*DOCUMENT SEGMENT*.
+ + + +
0:06:06.4 CB: We’ve done lots of work.

 

0:06:08.9 RT: Lots of work. You’ve been busy, you’ve been really busy.

 

0:06:11.2 CB: We have, we have, we have.

Carole’s Personal Experience with Breast Cancer – vitamin D research and the start of GrassrootsHealth

0:06:14.6 RT: How did Dr. Cedric Garland’s research change your life or the direction of your life? It seems like that was a real… From everything I’ve read and listened, it was a really life-changing time.

 

0:06:29.4 CB: Oh, totally. Having cancer was a life-changing time and then finding as anybody who has had or has cancer will tell you, it is a life-changing experience. Dr. Garland’s information, when I found out about it, while I was already two years into trying to figure out what I could do about the breast cancer I already had, when I talked to a public health person, she said, ‘he’s been working on it for over 10 years, he published data about it 10 years ago. And I talked to a public health person who introduced me to him, and she said. “Carole, he’s rather quite discouraged because nobody’s paying attention,” and I said, “I am”. And it just hit me with how basic things, because they aren’t according to some approved protocol or somethings are ignored!
+ + + +
Reproduce the interview transcript verbatim, from "0:06:06.4 CB: We’ve" to "really life-changing time.", inclusive.
+ + + +
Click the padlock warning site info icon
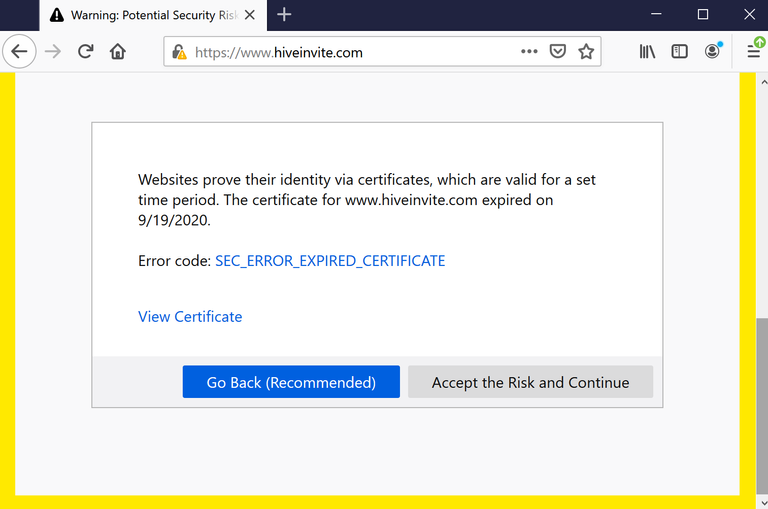 179,52
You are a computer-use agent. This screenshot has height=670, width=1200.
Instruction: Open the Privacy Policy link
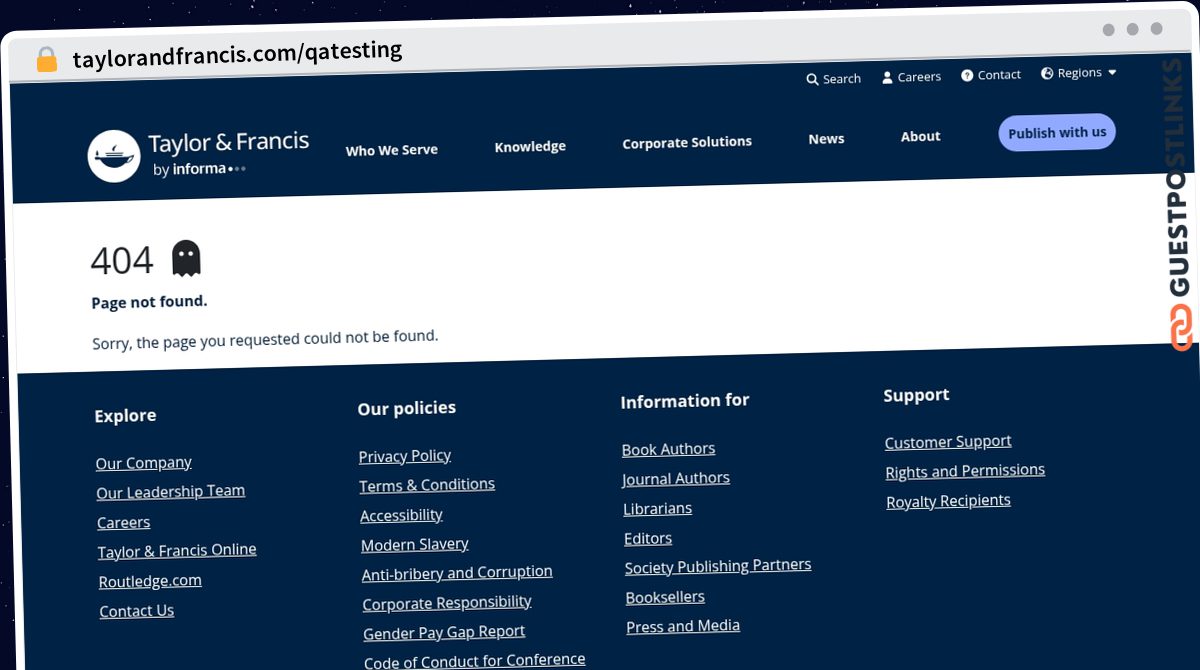point(405,456)
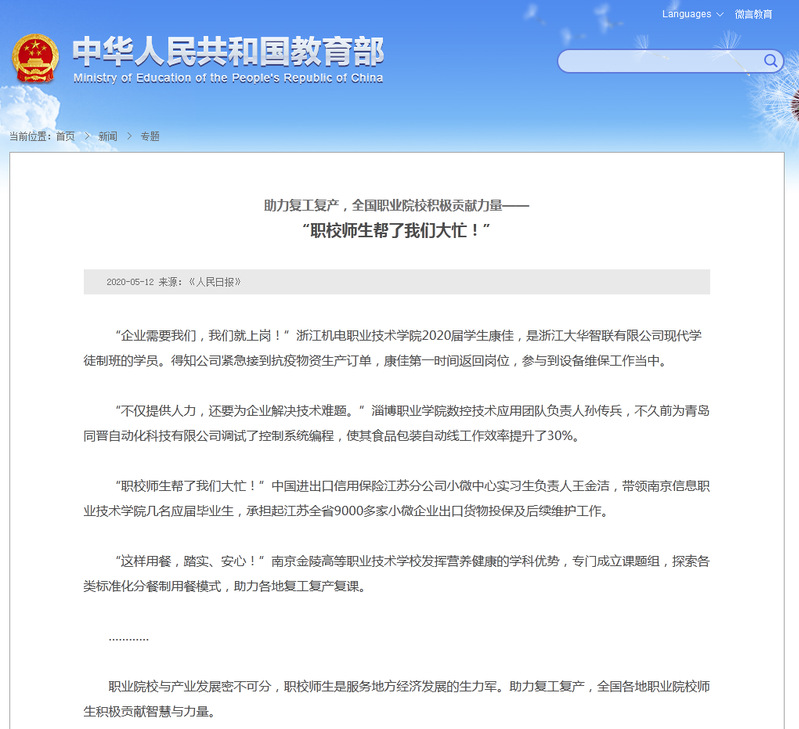This screenshot has width=799, height=729.
Task: Click the source 《人民日报》 text
Action: pos(215,282)
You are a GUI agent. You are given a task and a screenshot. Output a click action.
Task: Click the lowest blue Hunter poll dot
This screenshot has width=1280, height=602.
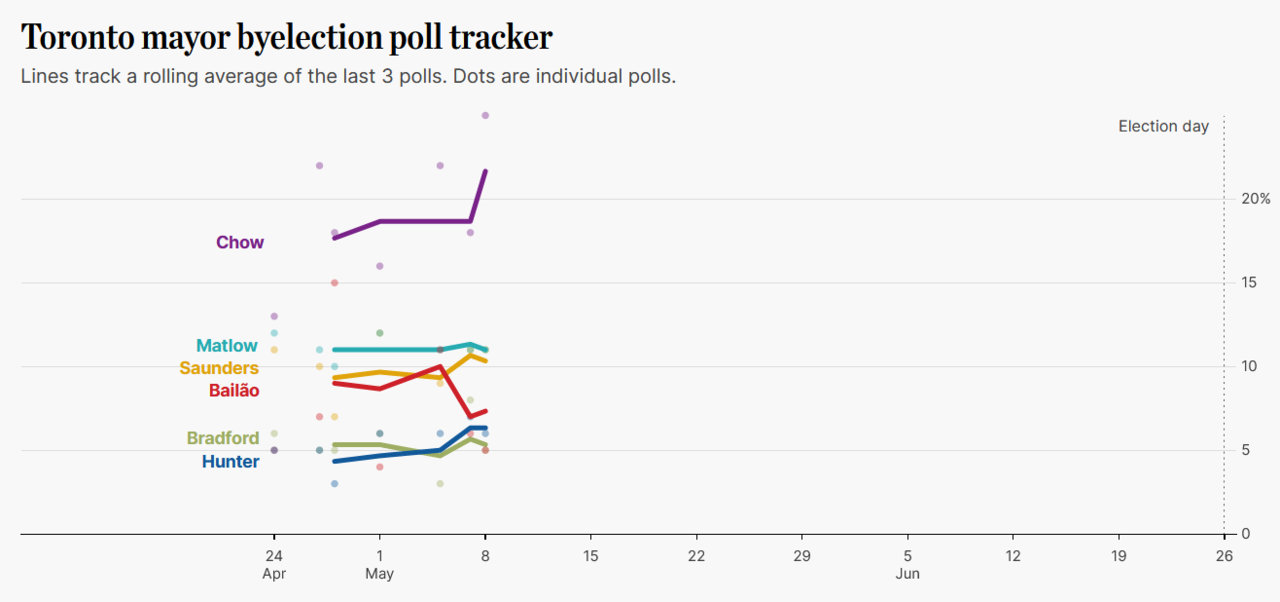click(334, 484)
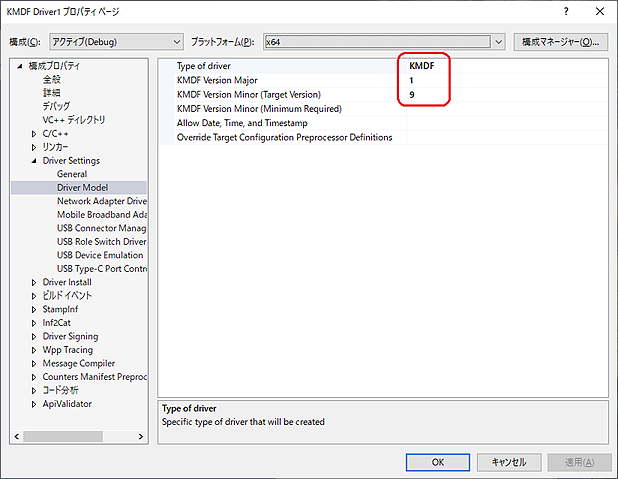Collapse the Driver Settings node

(34, 161)
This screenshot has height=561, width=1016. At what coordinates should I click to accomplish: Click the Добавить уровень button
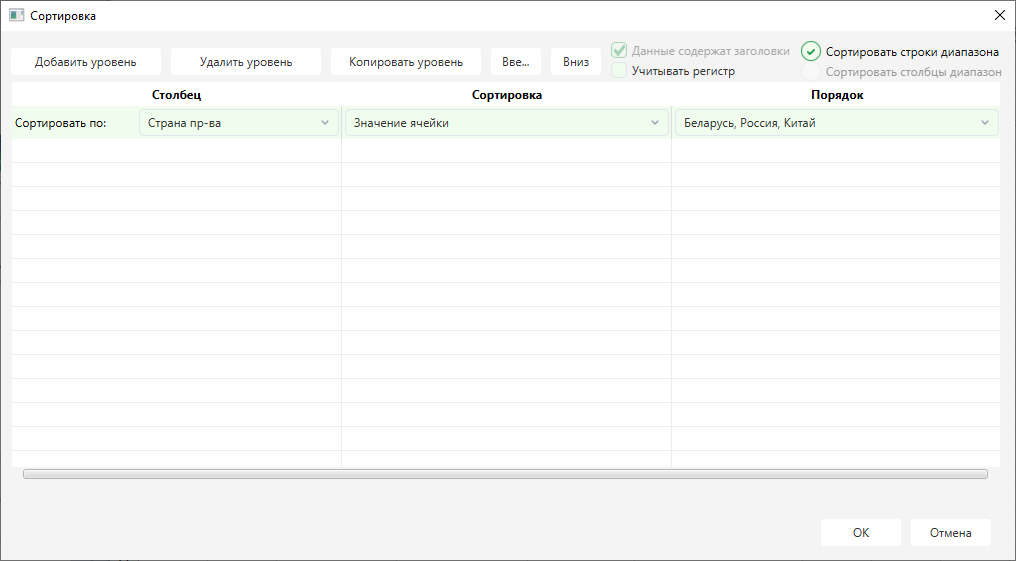coord(86,62)
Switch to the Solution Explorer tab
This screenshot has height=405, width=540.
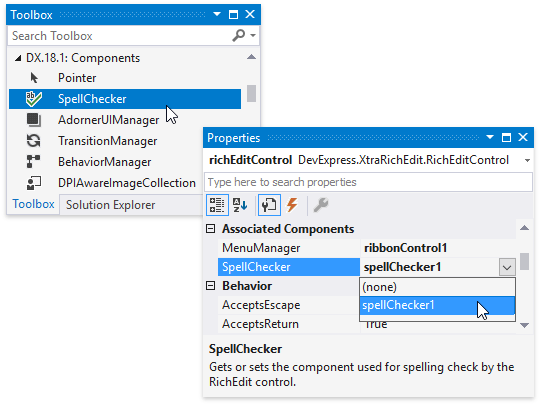point(111,205)
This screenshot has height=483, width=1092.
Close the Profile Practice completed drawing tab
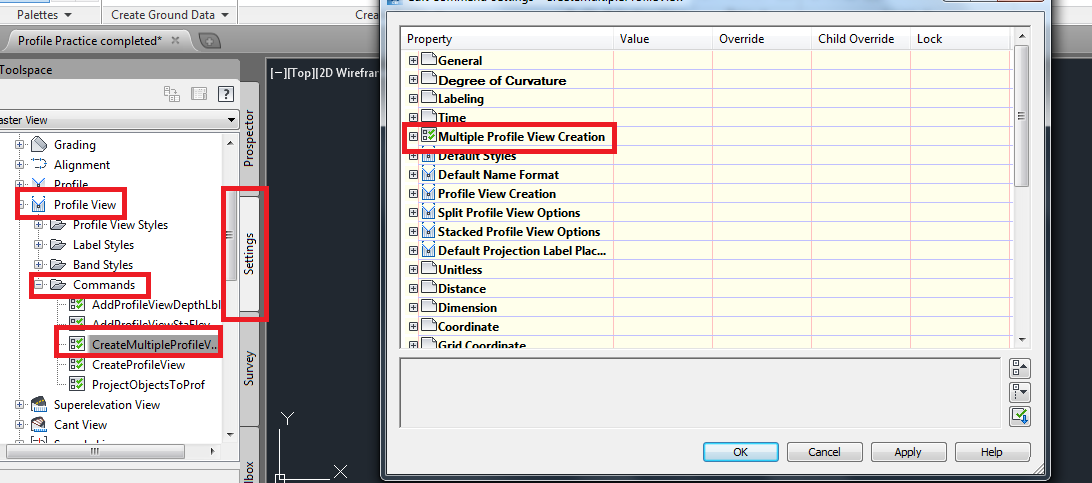tap(176, 40)
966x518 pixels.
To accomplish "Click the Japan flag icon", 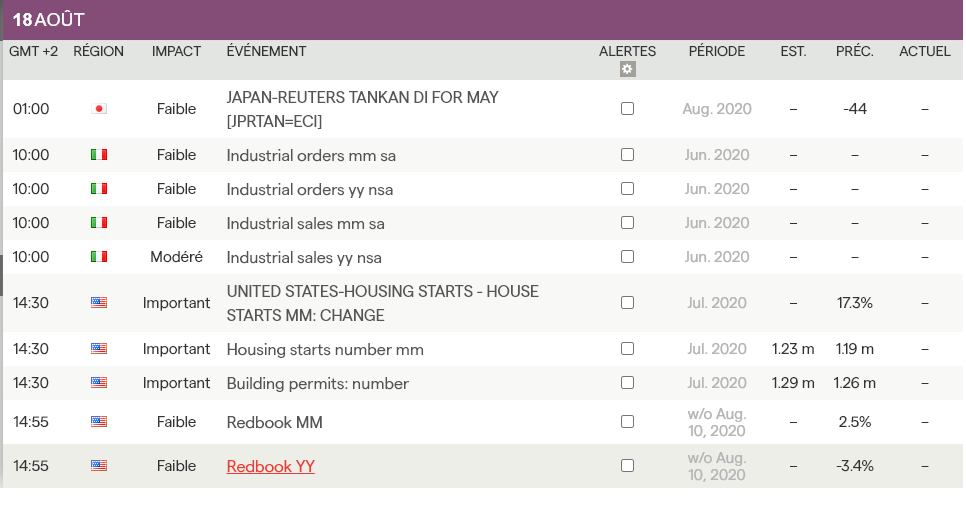I will 99,109.
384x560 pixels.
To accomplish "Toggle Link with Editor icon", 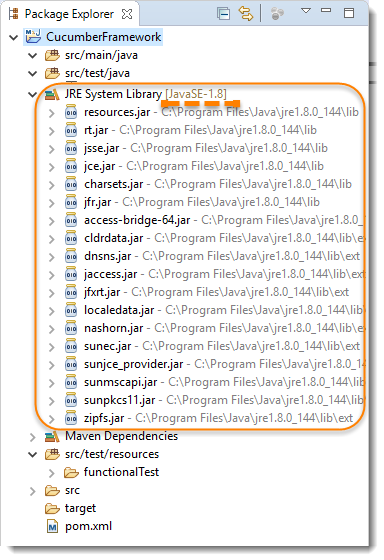I will tap(246, 14).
+ + + +
*SOLUTION FOR THIS PROBLEM*.
0:06:06.4 CB: We’ve done lots of work.

 

0:06:08.9 RT: Lots of work. You’ve been busy, you’ve been really busy.

 

0:06:11.2 CB: We have, we have, we have.

Carole’s Personal Experience with Breast Cancer – vitamin D research and the start of GrassrootsHealth

0:06:14.6 RT: How did Dr. Cedric Garland’s research change your life or the direction of your life? It seems like that was a real… From everything I’ve read and listened, it was a really life-changing time.